Question: How can I tell if I am fit?

I remember years ago something called the President's Test for Physical Fitness. School kids could take the test and get a patch if they passed. The number of Pull-ups, sit-ups, etc. you could do in a time period.

Is there anything out there to gauge fitness levels beyond pulse rate and blood pressure?

A. A great question! There are a variety of assessment tools used by clubs, fitness facilities and/or trainers to determine a client's fitness level.

The way I will answer this question is to list the five components of fitness - cardio respiratory fitness, body composition, muscular strength, muscular endurance, and flexibility - with examples of some of the common tests along with ways you can test yourself.

Remember, it is always a good idea before starting any fitness regime to have a physical checkup with your physician. I will assume that you are in good health, but want to determine how fit you are and also what fitness components need work. I don't want to get too technical and dry, either, so I am going to remain relatively general with my answers.

Cardio Respiratory Fitness (CRF):

If you become winded easily by walking up a flight of steps or moving quickly, and find that there is no way you can dance and/or take part in an aerobics class - even moving at slower pace than others - you probably will rate low in this area.

Different ways of assessing CRF are through resting heart rate. Take your pulse rate in the morning before getting out of bed (30 seconds to a minute). Do this on three or four different days. The more fit you are, the lower will be. Men average 70 to 75 bpm, while women average 75 to 80 bpm.

Another common test given at the clubs is the step test where clients are given simple instructions to step up and down to a standardized cadence for 3 minutes. Immediately following the stepping, recovery heart rate is determined for a full minute.
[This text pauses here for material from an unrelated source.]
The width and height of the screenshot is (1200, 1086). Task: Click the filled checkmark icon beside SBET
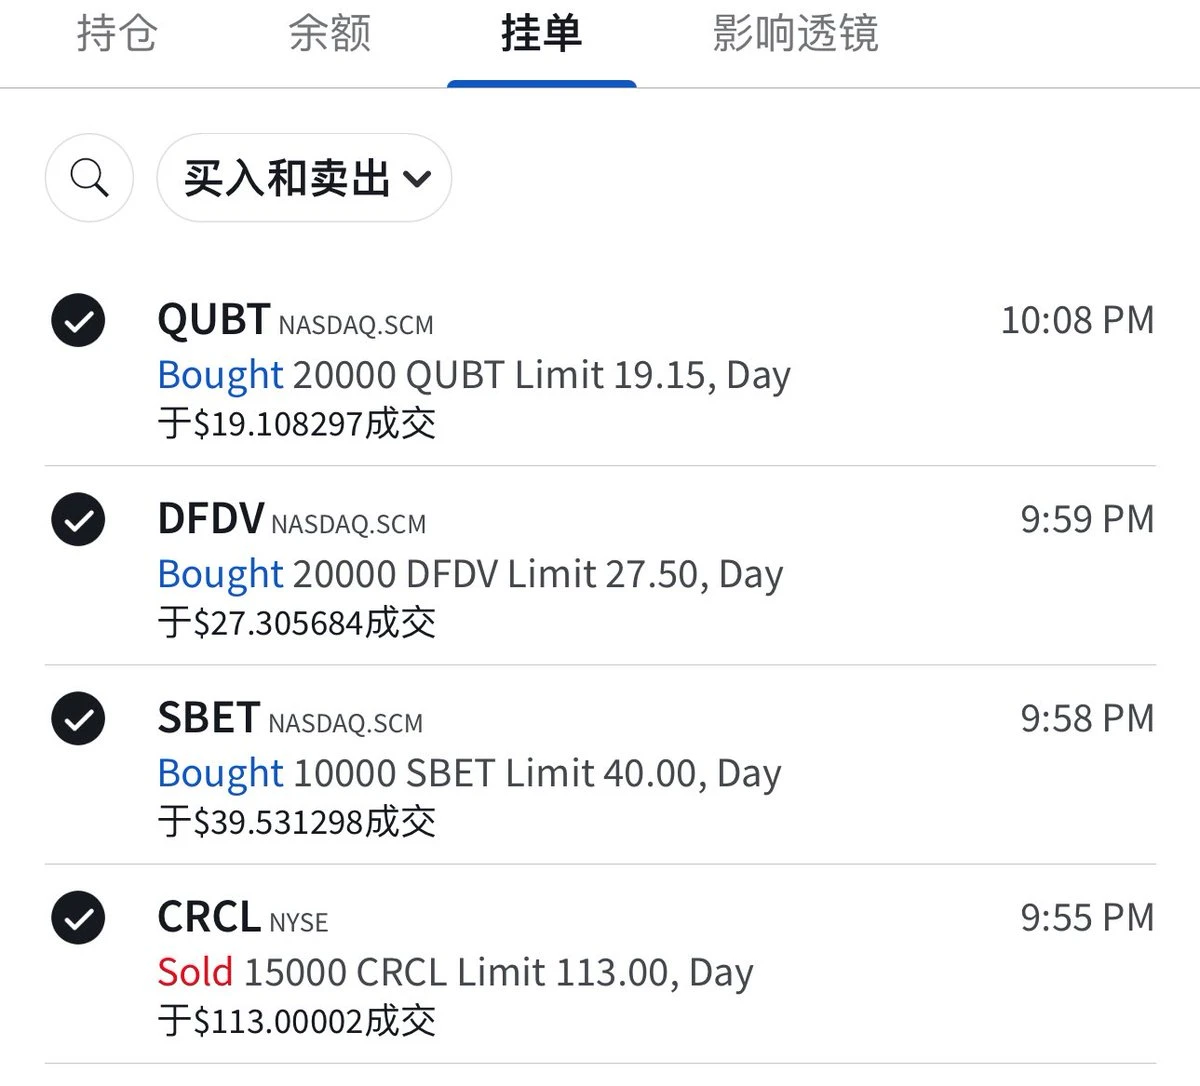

More fit persons recover more quickly than lesser fit persons following an equivalent bout of exercise. Test yourself by determining how long it takes you to recover after strenuous exercise.

Body Compostion:

Even though there is a great deal of attention paid to how much we weigh, the important fitness component is our body composition - the relation of fat mass to lean body mass. Actually, muscle weighs more than fat, so when we start developing muscle it appears that we are gaining weight which can be discouraging. That is why I don't suggest weighing oneself continually.

There are several ways of determining body composition. At the gym measurements are taken with skin calipers to determine the amount of fat under the skin. A more effective measurement nowadays is done with water displacement, but most facilities don't offer this.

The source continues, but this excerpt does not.